REQUIRED TASK: Reproduce every line of the items below word for word, but leave the pictures out.

━━━━━ RAW DATA

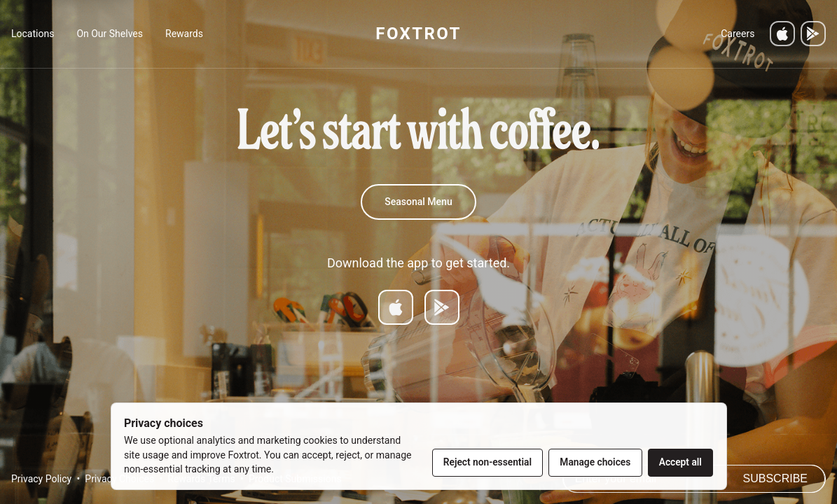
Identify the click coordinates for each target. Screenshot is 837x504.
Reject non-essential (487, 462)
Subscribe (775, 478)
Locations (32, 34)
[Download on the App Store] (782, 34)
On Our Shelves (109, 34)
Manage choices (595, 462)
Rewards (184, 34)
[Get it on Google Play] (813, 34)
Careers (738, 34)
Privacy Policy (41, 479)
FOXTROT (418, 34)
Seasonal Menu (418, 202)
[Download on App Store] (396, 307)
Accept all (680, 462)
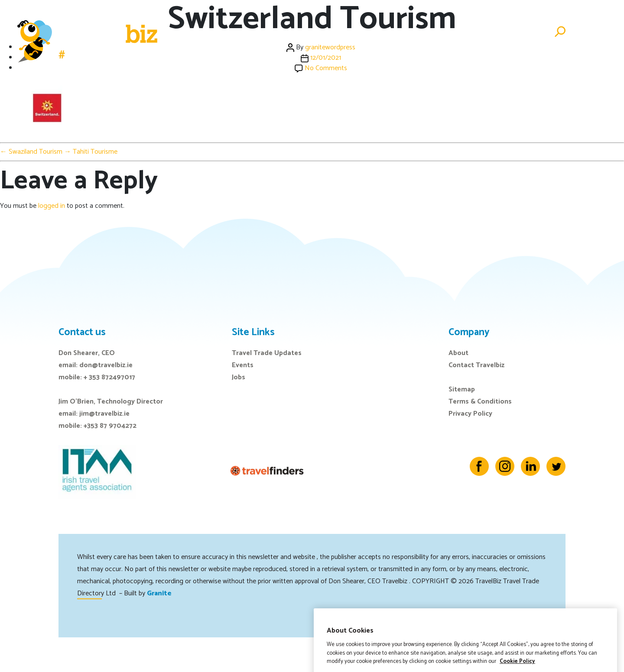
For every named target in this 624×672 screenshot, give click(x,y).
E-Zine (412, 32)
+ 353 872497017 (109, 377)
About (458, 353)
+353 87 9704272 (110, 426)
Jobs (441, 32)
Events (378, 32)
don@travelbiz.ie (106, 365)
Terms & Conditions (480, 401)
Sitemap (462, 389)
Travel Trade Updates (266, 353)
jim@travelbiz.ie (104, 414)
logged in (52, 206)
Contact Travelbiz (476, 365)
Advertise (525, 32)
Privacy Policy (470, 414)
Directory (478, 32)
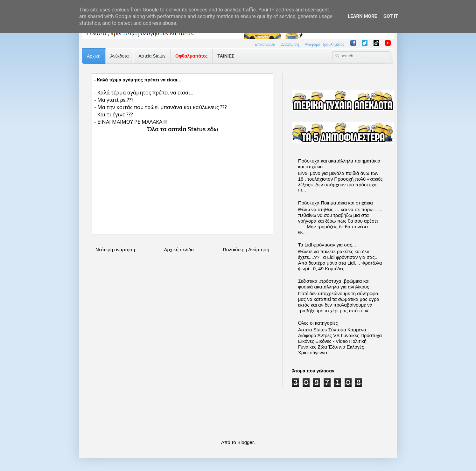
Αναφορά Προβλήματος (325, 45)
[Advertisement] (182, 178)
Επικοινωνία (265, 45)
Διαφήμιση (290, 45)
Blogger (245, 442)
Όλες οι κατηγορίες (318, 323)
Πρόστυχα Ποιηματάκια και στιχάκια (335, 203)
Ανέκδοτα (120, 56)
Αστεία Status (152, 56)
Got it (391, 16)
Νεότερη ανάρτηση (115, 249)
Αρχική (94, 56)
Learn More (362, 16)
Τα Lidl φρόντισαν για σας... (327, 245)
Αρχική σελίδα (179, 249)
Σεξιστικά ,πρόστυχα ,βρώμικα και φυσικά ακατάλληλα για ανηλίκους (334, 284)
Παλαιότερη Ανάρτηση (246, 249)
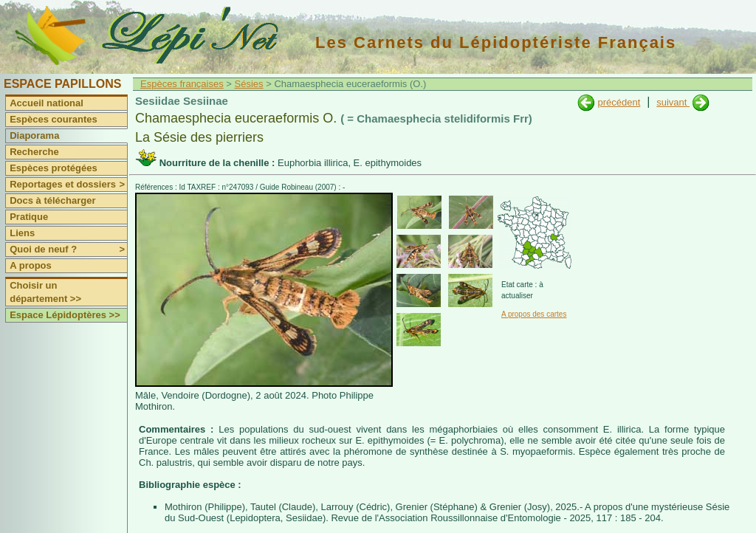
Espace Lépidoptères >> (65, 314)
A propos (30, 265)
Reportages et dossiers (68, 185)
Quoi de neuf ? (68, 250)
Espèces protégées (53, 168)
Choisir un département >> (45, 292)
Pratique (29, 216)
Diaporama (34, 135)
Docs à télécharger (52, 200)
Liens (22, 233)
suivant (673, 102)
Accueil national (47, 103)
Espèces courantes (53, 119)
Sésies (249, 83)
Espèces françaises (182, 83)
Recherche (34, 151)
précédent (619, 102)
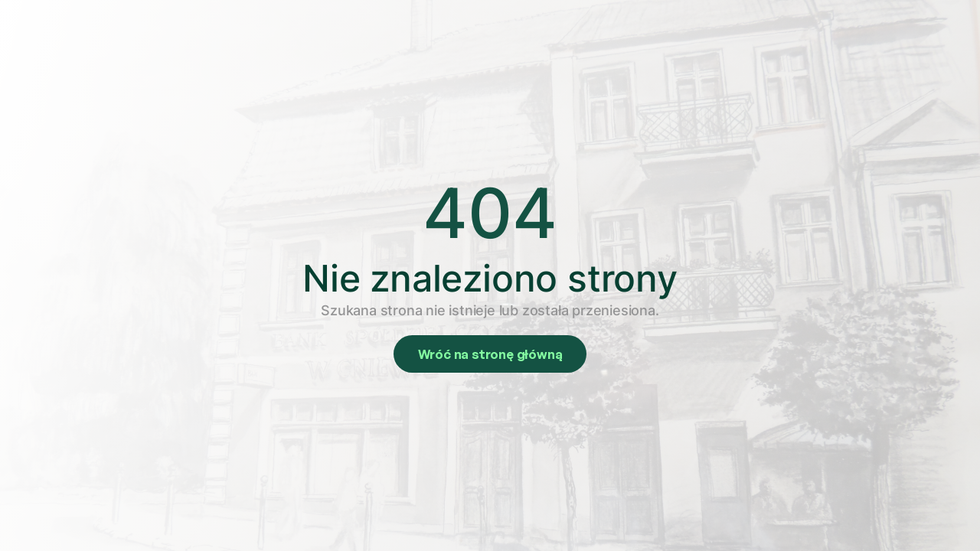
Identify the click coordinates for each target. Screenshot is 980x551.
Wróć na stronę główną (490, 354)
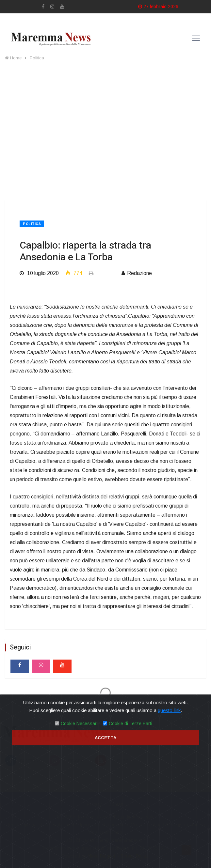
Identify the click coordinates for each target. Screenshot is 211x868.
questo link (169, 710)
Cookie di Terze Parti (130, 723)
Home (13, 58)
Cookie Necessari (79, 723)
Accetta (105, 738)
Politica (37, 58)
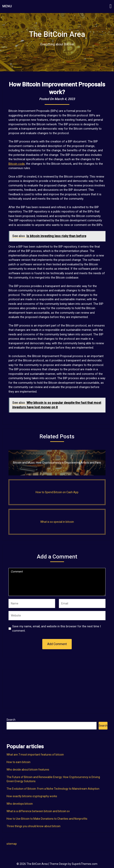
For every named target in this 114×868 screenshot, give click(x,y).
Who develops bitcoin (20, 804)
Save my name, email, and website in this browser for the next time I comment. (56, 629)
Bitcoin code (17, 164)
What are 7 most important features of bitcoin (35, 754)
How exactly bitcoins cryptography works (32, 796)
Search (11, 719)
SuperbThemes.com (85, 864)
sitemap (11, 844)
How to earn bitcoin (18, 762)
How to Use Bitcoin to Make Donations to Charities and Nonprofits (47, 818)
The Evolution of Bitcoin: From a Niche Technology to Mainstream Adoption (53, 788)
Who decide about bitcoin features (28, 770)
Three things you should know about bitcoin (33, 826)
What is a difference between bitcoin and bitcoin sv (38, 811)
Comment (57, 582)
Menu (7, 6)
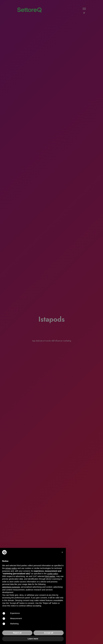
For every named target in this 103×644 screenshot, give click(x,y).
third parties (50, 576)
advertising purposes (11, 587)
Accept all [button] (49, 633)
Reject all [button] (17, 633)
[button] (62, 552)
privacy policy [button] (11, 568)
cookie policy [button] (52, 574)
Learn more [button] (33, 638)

━━━━━━━━━━

OUTPUT FOR THIS TASK:
Identify the click coordinates for each target. Screenshot is 837x504.
Reject non-essential (487, 462)
Subscribe (775, 478)
Locations (32, 34)
[Download on the App Store] (782, 34)
On Our Shelves (109, 34)
Manage choices (595, 462)
Rewards (184, 34)
[Get it on Google Play] (813, 34)
Careers (738, 34)
Privacy Policy (41, 479)
FOXTROT (418, 34)
Seasonal Menu (418, 202)
[Download on App Store] (396, 307)
Accept all (680, 462)
For every named target in this 624×672 screenshot, give click(x,y).
E-Zine (412, 32)
+ 353 872497017 (109, 377)
About (458, 353)
+353 87 9704272 (110, 426)
Jobs (441, 32)
Events (378, 32)
don@travelbiz.ie (106, 365)
Terms & Conditions (480, 401)
Sitemap (462, 389)
Travel Trade Updates (266, 353)
jim@travelbiz.ie (104, 414)
logged in (52, 206)
Contact Travelbiz (476, 365)
Advertise (525, 32)
Privacy Policy (470, 414)
Directory (478, 32)
Αναφορά Προβλήματος (325, 45)
[Advertisement] (182, 178)
Επικοινωνία (265, 45)
Διαφήμιση (290, 45)
Blogger (245, 442)
Όλες οι κατηγορίες (318, 323)
Πρόστυχα Ποιηματάκια και στιχάκια (335, 203)
Ανέκδοτα (120, 56)
Αστεία Status (152, 56)
Got it (391, 16)
Νεότερη ανάρτηση (115, 249)
Αρχική (94, 56)
Learn More (362, 16)
Τα Lidl φρόντισαν για σας... (327, 245)
Αρχική σελίδα (179, 249)
Σεξιστικά ,πρόστυχα ,βρώμικα και φυσικά ακατάλληλα για ανηλίκους (334, 284)
Παλαιότερη Ανάρτηση (246, 249)
Espace Lépidoptères >> (65, 314)
A propos (30, 265)
Reportages et dossiers (68, 185)
Quoi de neuf ? (68, 250)
Espèces protégées (53, 168)
Choisir un département >> (45, 292)
Pratique (29, 216)
Diaporama (34, 135)
Docs à télécharger (52, 200)
Liens (22, 233)
suivant (673, 102)
Accueil national (47, 103)
Espèces courantes (53, 119)
Sésies (249, 83)
Espèces françaises (182, 83)
Recherche (34, 151)
précédent (619, 102)
Identify the click coordinates for each target. Screenshot is 980x551.
Wróć na stronę główną (490, 354)
Identify the click coordinates for each target. Screenshot is 211x868.
questo link (169, 710)
Cookie di Terze Parti (130, 723)
Home (13, 58)
Cookie Necessari (79, 723)
Accetta (105, 738)
Politica (37, 58)
For every named target in this 114×868 screenshot, give click(x,y).
Who develops bitcoin (20, 804)
Save my name, email, and website in this browser for the next time I comment. (56, 629)
Bitcoin code (17, 164)
What are 7 most important features of bitcoin (35, 754)
How exactly bitcoins cryptography works (32, 796)
Search (11, 719)
SuperbThemes.com (85, 864)
sitemap (11, 844)
How to earn bitcoin (18, 762)
How to Use Bitcoin to Make Donations to Charities and Nonprofits (47, 818)
The Evolution of Bitcoin: From a Niche Technology to Mainstream Adoption (53, 788)
Who decide about bitcoin features (28, 770)
Three things you should know about bitcoin (33, 826)
What is a difference between bitcoin and bitcoin sv (38, 811)
Comment (57, 582)
Menu (7, 6)
For every named target in this 103×644 screenshot, give click(x,y).
third parties (50, 576)
advertising purposes (11, 587)
Accept all [button] (49, 633)
Reject all [button] (17, 633)
[button] (62, 552)
privacy policy [button] (11, 568)
cookie policy [button] (52, 574)
Learn more [button] (33, 638)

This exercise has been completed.